§ **Task**:
Every record below should be written out exactly; pictures stay out.

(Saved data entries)
☆ ☆ ☆ ☆ ☆ ☆ ☆

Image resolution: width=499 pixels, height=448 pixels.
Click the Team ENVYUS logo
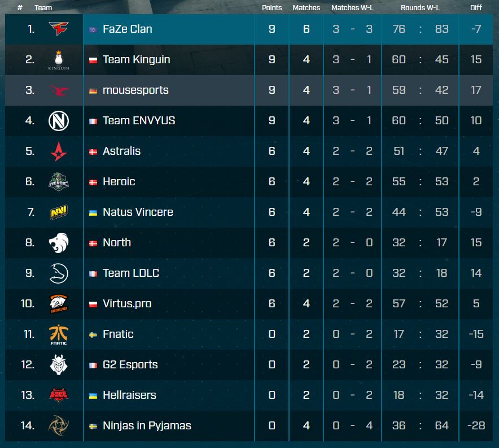coord(58,120)
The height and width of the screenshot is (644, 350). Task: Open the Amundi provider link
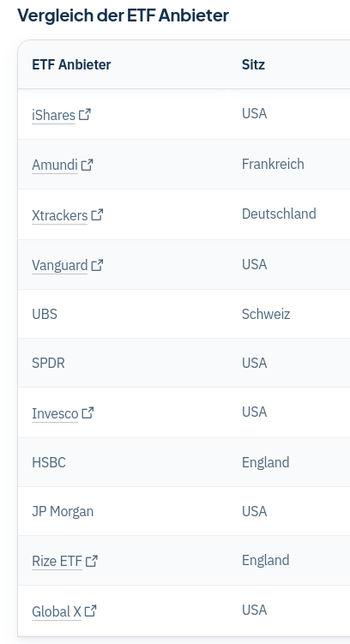(x=55, y=166)
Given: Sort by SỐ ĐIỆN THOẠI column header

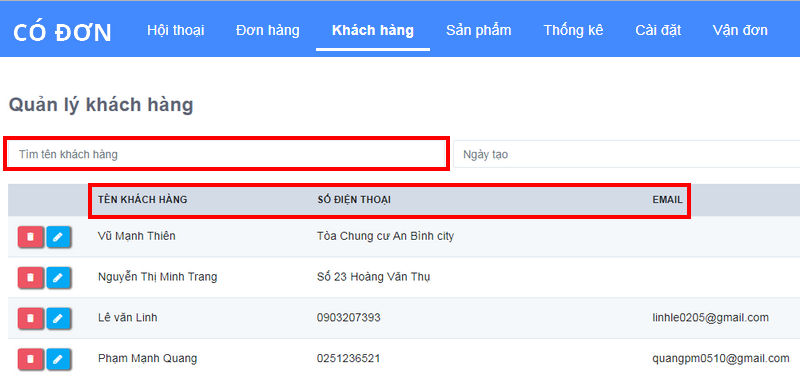Looking at the screenshot, I should pos(354,200).
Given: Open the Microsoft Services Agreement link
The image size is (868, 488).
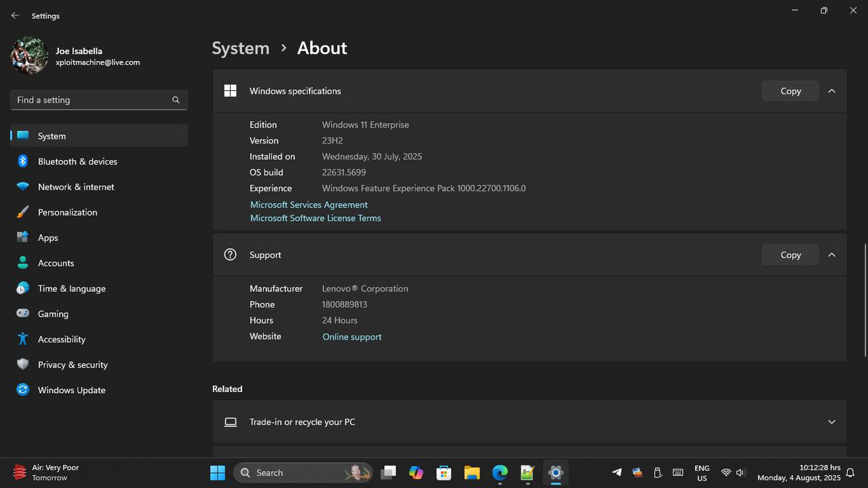Looking at the screenshot, I should (309, 205).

☆ ☆ ☆ ☆ ☆ ☆ ☆

§ **Your solution**:
Image resolution: width=499 pixels, height=448 pixels.
Click the Team ENVYUS logo
coord(58,120)
The height and width of the screenshot is (644, 350). Task: Open the Amundi provider link
(x=55, y=166)
Given: Sort by SỐ ĐIỆN THOẠI column header

Looking at the screenshot, I should pos(354,200).
Given: Open the Microsoft Services Agreement link
The image size is (868, 488).
Looking at the screenshot, I should (309, 205).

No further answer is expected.